Home > The Destiny of Violet & Luke (The Coincidence #3)(10)

The Destiny of Violet & Luke (The Coincidence #3)(10)
Jessica Sorensen

“I know, but I wanted to.”

“Why?”

I shrug, setting my drink down. “Why not?”

She gives me a funny look, like I’m the most confusing person in the world, when really she should be looking at herself like that. “I don’t get it. Why would someone like you help someone like me?”

I open up the bun of my chicken sandwich to pick the tomato off. “What do you mean someone like me and someone like you?”

She points at me. “You as in a football player who has friends.” Then she points at herself. “And me as in the loner girl who could probably kick your ass.”

I choke on a laugh and my mouth full of food almost shoots out of my nose. “You could not kick my ass,” I cough, and then take a swallow of my drink.

She scans me over while scooping up some fries. “I beg to differ. I think you’re not as tough as you try to look.”

“Do you really?” If only she knew what really lay inside me. “Because most people think I am and for a good reason.”

“I think it’s all for show,” she replies nonchalantly and I can’t tell if she’s being serious or not. “I think that deep down you’re just a softy.”

“Are you trying to pick a fight with me right now?” I set my sandwich down on the tray and crack my knuckles. “Because I’m not going to fight a girl.”

“That’s such a typical guy answer.” She hurries and takes a drink, but I detect a hint of a smile before her lips wrap around the straw.

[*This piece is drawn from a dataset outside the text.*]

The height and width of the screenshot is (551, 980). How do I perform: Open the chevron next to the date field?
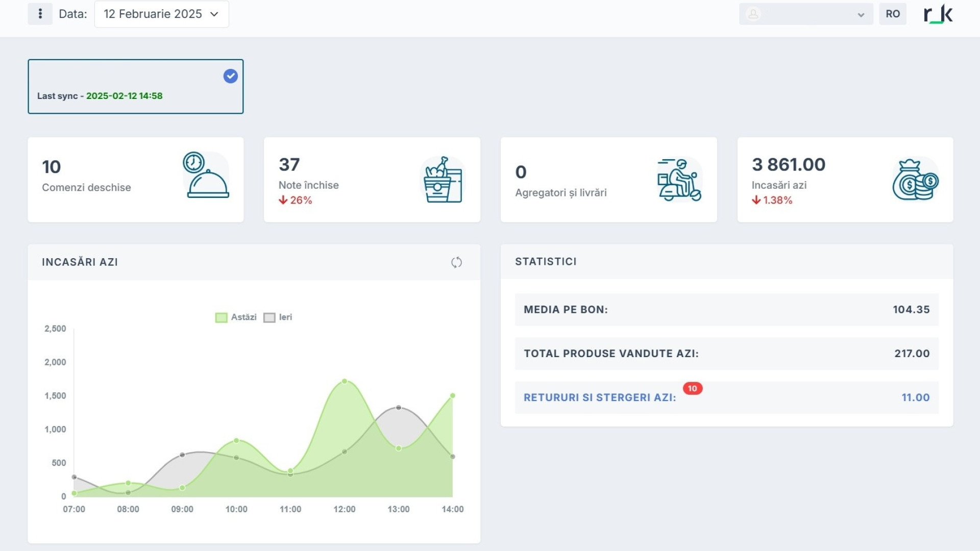[214, 14]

“You know what I think?” I cross my arms on the table and lean in, cocking my head to the side as I observe her closely. “I think you like arguing with me and that’s why you’re bringing this up.”

Her shoulders lift and descend as she takes a bite of her hamburger. “Maybe, but maybe I’m being serious.”

“You know that as a football player I have to tackle guys, right? It takes strength to do that.”

“Maybe you just run, though,” she counters. “Maybe you’re just good at running.”

The way she says it reminds me so much of my past and it’s like a kick to the stomach. “Maybe I’m not, though. Maybe I suck at running.” I sound choked and I decide it’s time to cut this conversation short, my brain seeking that potent taste of Jack and Tequila mixed with nicotine. I glance at my watch, pretending to check the time. “I just remembered that I have to meet Kayden somewhere in like a half an hour, so I’m going to have to take you back.”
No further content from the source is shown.